During the recovery phase, drinking water and replacing lost electrolytes are important. Electrolytes are salts the body needs to function and stay healthy. Symptoms during the recovery phase can vary. Some people find their appetite returns to normal immediately, while others need to begin by drinking clear liquids and then move slowly to solid food.
People whose episodes are frequent and long-lasting may be treated during the symptom-free intervals in an effort to prevent or ease future episodes. Medications that help people with migraine headaches, such as propranolol (Inderal), cyproheptadine (Periactin), and amitriptyline (Elavil), are sometimes used during this phase, but they do not work for everyone. Taking the medicine daily for 1 to 2 months may be necessary before one can tell if it helps.
The symptom-free interval phase is a good time to eliminate anything known to trigger an episode. For example, if episodes are brought on by stress or excitement, a symptom-free interval phase is the time to find ways to reduce stress and stay calm. If sinus problems or allergies cause episodes, those conditions should be treated. During an episode, anti-migraine drugs such as sumatriptan (Imitrex) may be prescribed to stop symptoms of migraine headache. However, these agents have not been studied for use in children.
What are the complications of CVS?
The severe vomiting that defines CVS is a risk factor for several complications:
- Dehydration. Vomiting causes the body to lose water quickly.

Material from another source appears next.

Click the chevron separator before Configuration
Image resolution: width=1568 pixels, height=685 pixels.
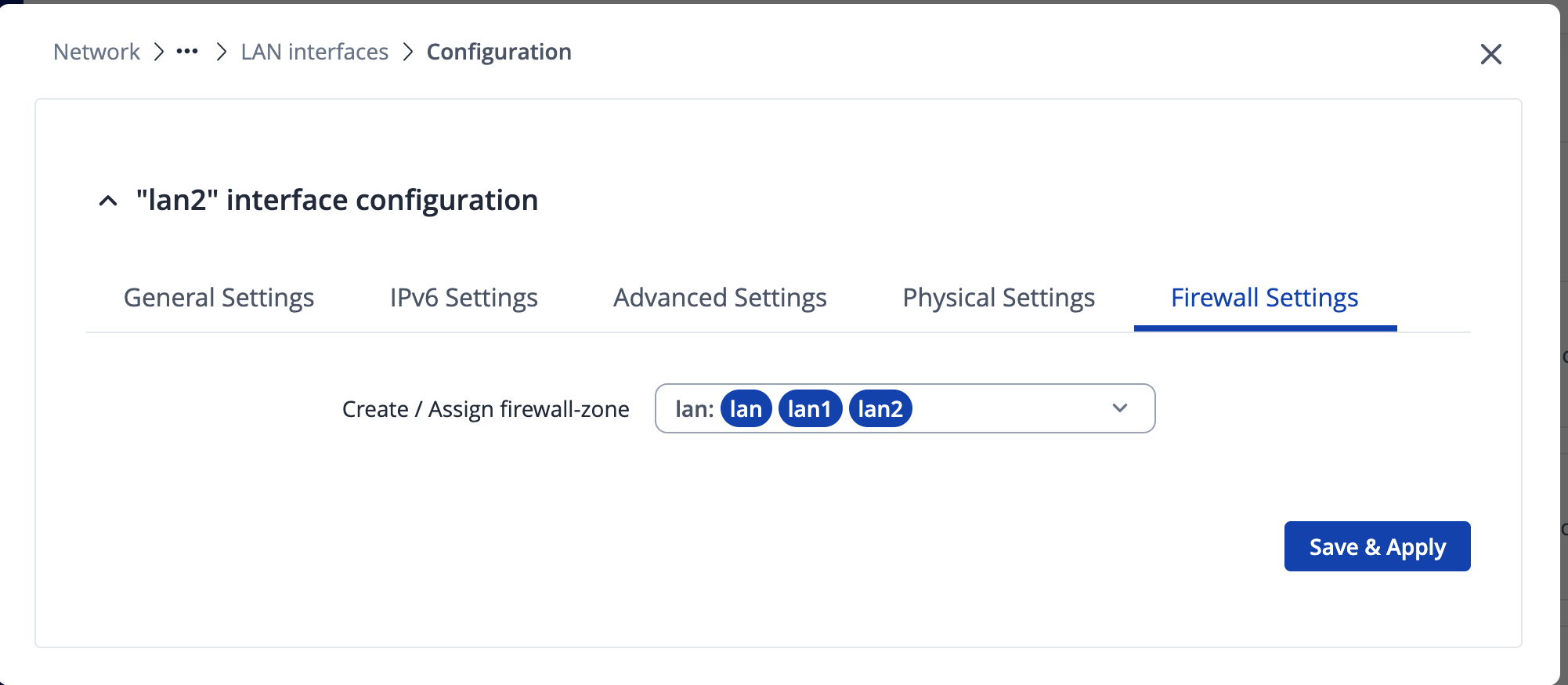click(x=407, y=52)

Dehydration can be severe and should be treated immediately.
- Electrolyte imbalance. Vomiting causes the body to lose important salts it needs to keep working properly.

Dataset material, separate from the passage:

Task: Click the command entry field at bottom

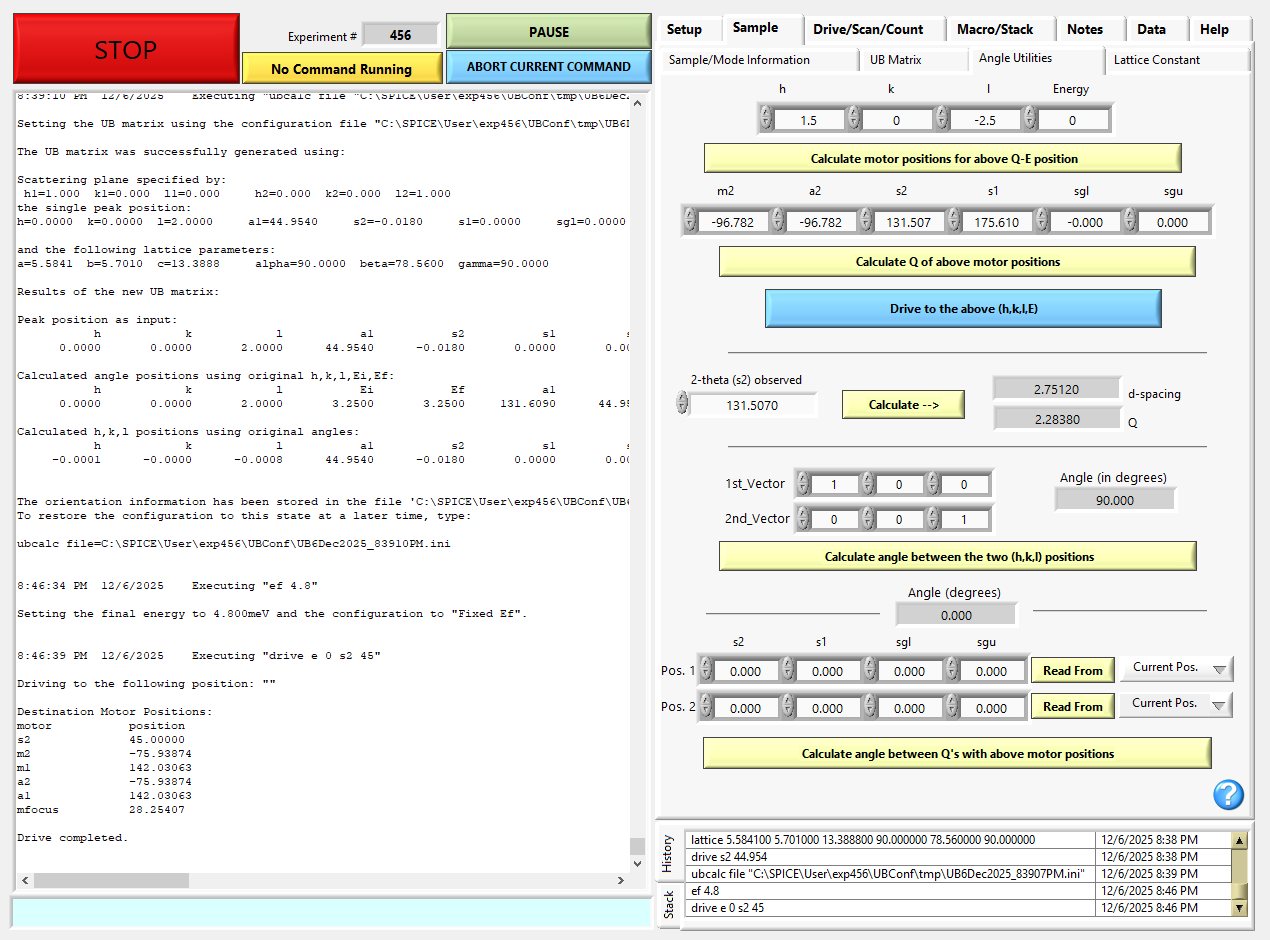Action: click(x=330, y=912)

- Peptic esophagitis. The esophagus—the tube that connects the mouth to the stomach—becomes injured from stomach acid moving through it while vomiting.
- Hematemesis. The esophagus becomes irritated and bleeds, so blood mixes with vomit.
- Mallory-Weiss tear. The lower end of the esophagus may tear open or the stomach may bruise from vomiting or retching.
- Tooth decay. The acid in vomit can hurt teeth by corroding tooth enamel.